Living with Metastatic Breast Cancer


The following article features in Issue One of the ST BREAST magazine.

Only twice in the past year has 48-year-old Louise Sceats crumbled, overcome by the reality of a metastatic breast cancer diagnosis. The first time was when she thought  about how her adored son Teiger may suffer. The second was when she found an old photograph of herself as a five-year-old at the beach in Western Australia, and saw  her own innocence reflected. “And I thought, ‘oh, you poor thing, you don’t know what’s ahead’. Now, she feels a sense of acceptance. After years working “like a mouse on a wheel” Louise chucked in the hectic city landscape, moved to the beach and is enjoying a calmer life, focusing on people and pursuits that make her happy. These are her words.

“It all started back in 2018. We had sold our eyewear business and we were working with the new business owners, travelling in Europe doing the trade fair. I lifted a  suitcase into the car and felt a pain in my side. I went to see a doctor who thought I had fractured a rib. They gave me a bunch of painkillers and expected it would repair itself.

When it was not getting better my husband and son took me to a physiotherapist who thought she could get me walking without pain in two weeks. But a week later I developed a weakness in my leg, where my leg sort of dropped, and I was sent for an MRI. It was so painful laying down I had to be sedated. I thought I had a herniated disc, but the doctor came in and said he had found an egg-sized tumour on my spine.

That was the Monday, and I was operated on that afternoon to remove the tumour. By the Friday I heard the word cancer, which was shocking. Further tests revealed it had started in my breast and spread to my spine. I was never aware of the hazelnut-sized lump in my breast, which had not even been picked up by mammogram. I also had some spots on my lung.

One thing I have learned with metastatic cancer, is that they take the treatment a lot slower. I had always said that if I got breast cancer, I would just chop my bosoms off and get rid of the cancer. But my doctors told me this was unnecessary.

I did 10 rounds of radiation on my back, to mop up any cells left after surgery. Then I started on a new medication, a cutting-edge therapy that is an amazing drug to basically seek out cancer cells in my body to destroy them. I am also on oestrogen-suppressing medication. I do get exhausted. You learn to go with the flow on the down days, don’t feel guilty and give your body a chance to rest and catch up. Then on the good days you have energy to be with people that mean a lot to you and have a good laugh at life. It’s the only way for me.

When you have early breast cancer there are all the outward signs. You go for chemotherapy and everyone knows. But I feel fine and I look pretty much the same. It is surreal.

My husband Jono and my son Teiger (who is now 23) have been amazing. Jono has been incredibly supportive and kind in every way and Teiger slept in a chair by my hospital bed every night for a week. We have always been close.
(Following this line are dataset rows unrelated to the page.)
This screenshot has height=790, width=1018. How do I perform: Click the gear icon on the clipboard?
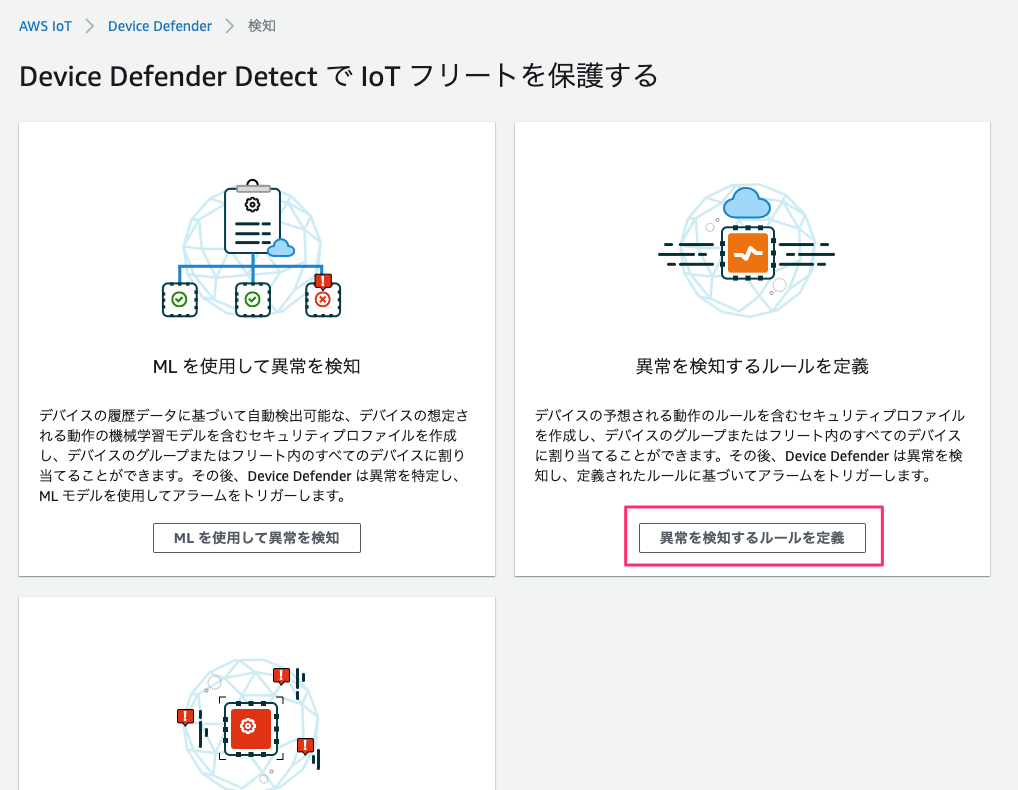(x=251, y=205)

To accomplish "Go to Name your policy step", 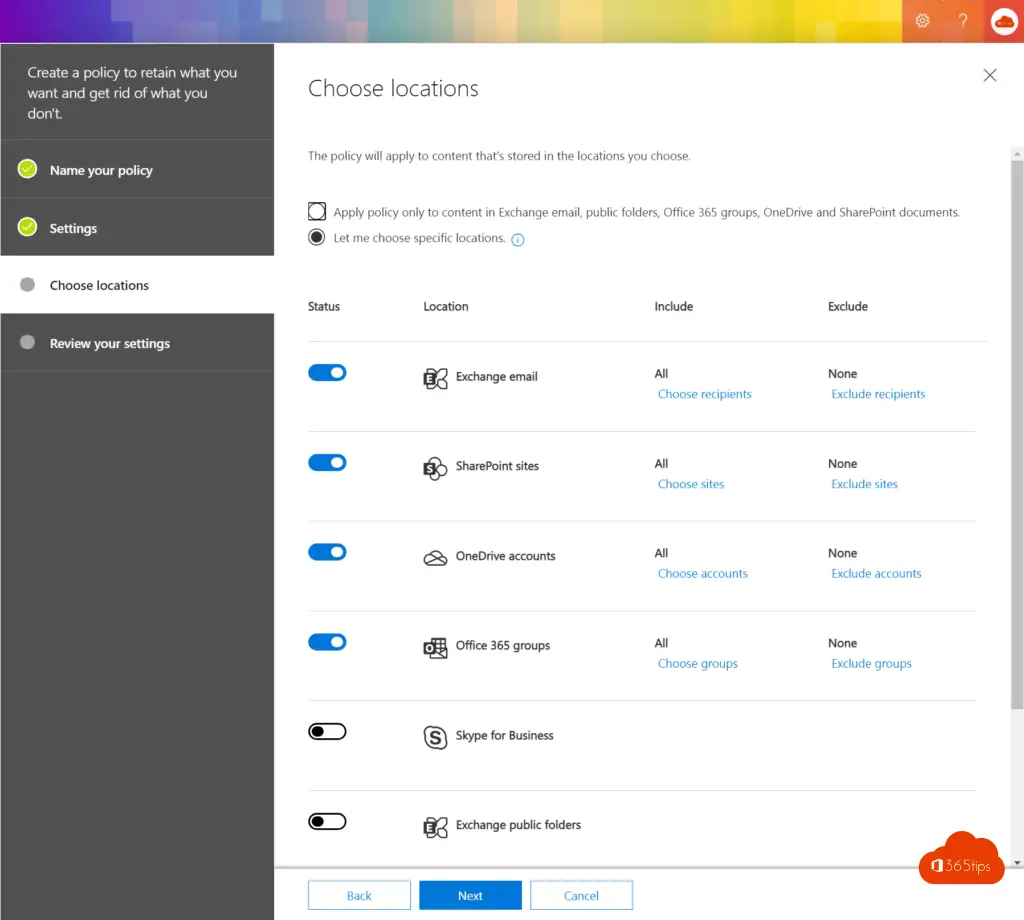I will (x=101, y=170).
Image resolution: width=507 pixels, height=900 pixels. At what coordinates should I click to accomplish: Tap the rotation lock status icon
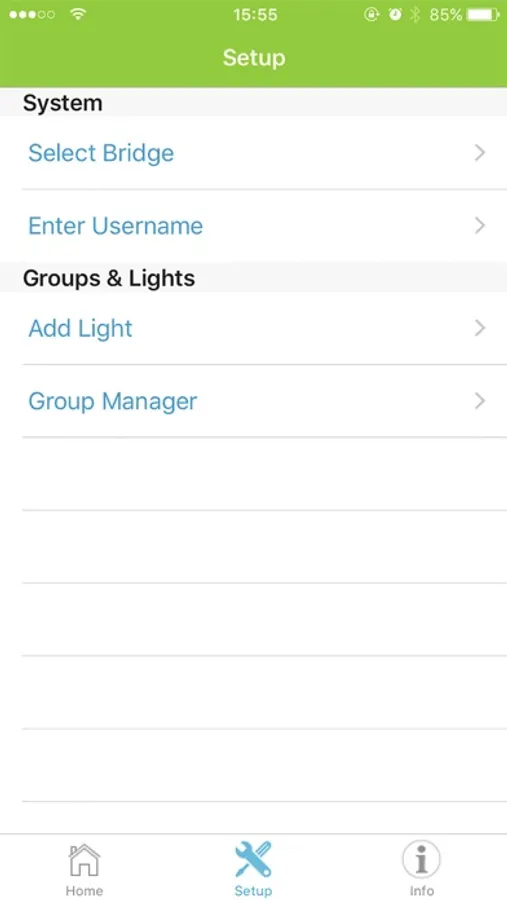coord(371,15)
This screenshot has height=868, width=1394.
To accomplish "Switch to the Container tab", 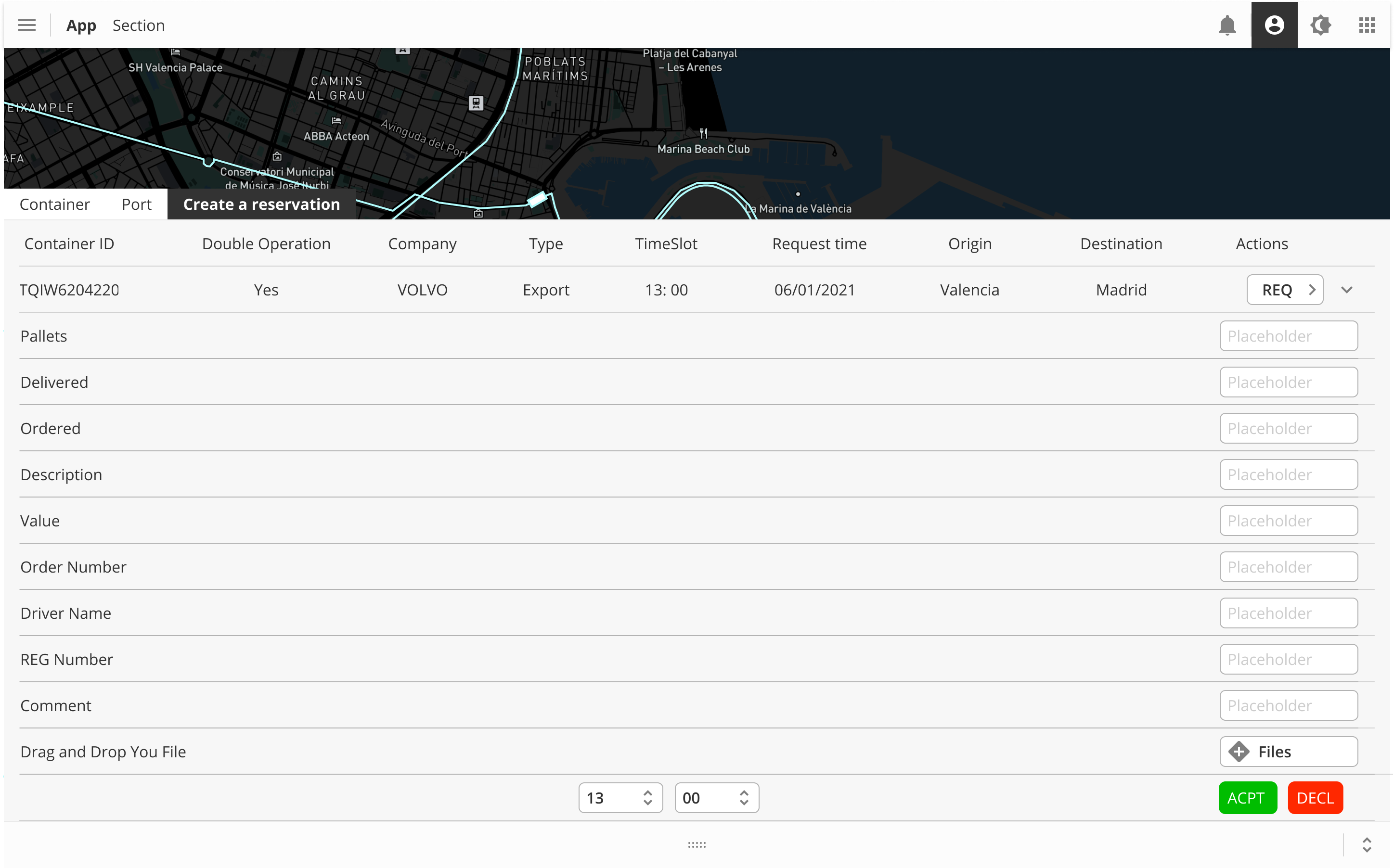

He has been to see a psychologist to help him process everything and it has been helpful for him. I said to him the other day, ‘You could look at this as one of the best things that’s happened to me, because it puts everything into perspective’. I used to worry about everything, but this has freed me. I have travelled, but it was always about work. Now I want to go to America and I want to go to Japan - it’s about creating memories and doing what I love.

I do think about my own mortality. I would love to see Teiger get married to his beautiful partner. I get wistful looking at him, and it breaks my heart to see him have to cope with all of this. But I am confident he is going to have an amazing life. What would I tell that innocent little girl in the picture that upset me? I would tell her it is going to be okay. I would say, ‘You are in safe hands and you will have an amazing life with the most incredible experiences and fantastic friends. The husband you meet at a party in Bali at 23 will be as funny and crazy as you, and you will have a beautiful boy at 25. You will create an incredible friendship – I met my dear friend Jane Ferguson when I first moved to Sydney, and she has been ‘my person’ through life and all of this. I call her ‘Fierce Jane’. We rent houses together in the UK (where we are both originally from) and get our whole families together for a mad week of dancing, eating and playing silly games. It’s these things that are important.

Yesterday, I got the results of a PET scan and they were very positive. There are little spots left on my spine and lung, but they are very small. When you have this incurable cancer and they say it’s shrinking, it’s special. Who knows for how long? We take it scan by scan.”